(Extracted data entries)
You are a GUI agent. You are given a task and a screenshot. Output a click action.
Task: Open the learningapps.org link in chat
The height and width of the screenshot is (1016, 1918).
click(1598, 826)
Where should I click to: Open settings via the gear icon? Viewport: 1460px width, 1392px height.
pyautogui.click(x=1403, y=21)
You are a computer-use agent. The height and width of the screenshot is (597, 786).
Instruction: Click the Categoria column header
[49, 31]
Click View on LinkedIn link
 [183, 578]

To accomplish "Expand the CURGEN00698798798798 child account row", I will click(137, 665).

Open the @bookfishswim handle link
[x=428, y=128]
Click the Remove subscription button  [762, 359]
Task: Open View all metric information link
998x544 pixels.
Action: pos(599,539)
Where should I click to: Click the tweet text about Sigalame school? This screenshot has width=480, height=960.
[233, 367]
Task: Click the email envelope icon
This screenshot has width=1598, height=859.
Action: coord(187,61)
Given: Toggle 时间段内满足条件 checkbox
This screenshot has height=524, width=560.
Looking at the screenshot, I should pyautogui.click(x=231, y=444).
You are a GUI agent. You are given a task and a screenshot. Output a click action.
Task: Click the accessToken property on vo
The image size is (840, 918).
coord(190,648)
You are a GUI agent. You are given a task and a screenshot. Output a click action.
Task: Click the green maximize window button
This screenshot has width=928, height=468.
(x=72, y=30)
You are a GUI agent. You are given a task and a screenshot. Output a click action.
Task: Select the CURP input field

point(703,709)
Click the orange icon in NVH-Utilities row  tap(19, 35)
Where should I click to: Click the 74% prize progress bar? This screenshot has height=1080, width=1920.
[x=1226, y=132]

Requirement: The full set of entries above has to be restated exactly.

Written solution:
You are a GUI agent. You are given a task and a screenshot. Output a click action.
Task: Open the learningapps.org link in chat
The height and width of the screenshot is (1016, 1918).
click(1598, 826)
Where should I click to: Open settings via the gear icon? Viewport: 1460px width, 1392px height.
pyautogui.click(x=1403, y=21)
You are a computer-use agent. The height and width of the screenshot is (597, 786).
Instruction: Click the Categoria column header
[49, 31]
Click View on LinkedIn link
 [183, 578]

To accomplish "Expand the CURGEN00698798798798 child account row", I will click(137, 665).

Open the @bookfishswim handle link
[x=428, y=128]
Click the Remove subscription button  [762, 359]
Task: Open View all metric information link
998x544 pixels.
Action: pos(599,539)
Where should I click to: Click the tweet text about Sigalame school? This screenshot has width=480, height=960.
[233, 367]
Task: Click the email envelope icon
This screenshot has width=1598, height=859.
Action: coord(187,61)
Given: Toggle 时间段内满足条件 checkbox
This screenshot has height=524, width=560.
Looking at the screenshot, I should pyautogui.click(x=231, y=444).
You are a GUI agent. You are given a task and a screenshot. Output a click action.
Task: Click the accessToken property on vo
The image size is (840, 918).
coord(190,648)
You are a GUI agent. You are given a task and a screenshot. Output a click action.
Task: Click the green maximize window button
This screenshot has width=928, height=468.
(x=72, y=30)
You are a GUI agent. You are given a task and a screenshot. Output a click action.
Task: Select the CURP input field

point(703,709)
Click the orange icon in NVH-Utilities row  tap(19, 35)
Where should I click to: Click the 74% prize progress bar? This screenshot has height=1080, width=1920.
[x=1226, y=132]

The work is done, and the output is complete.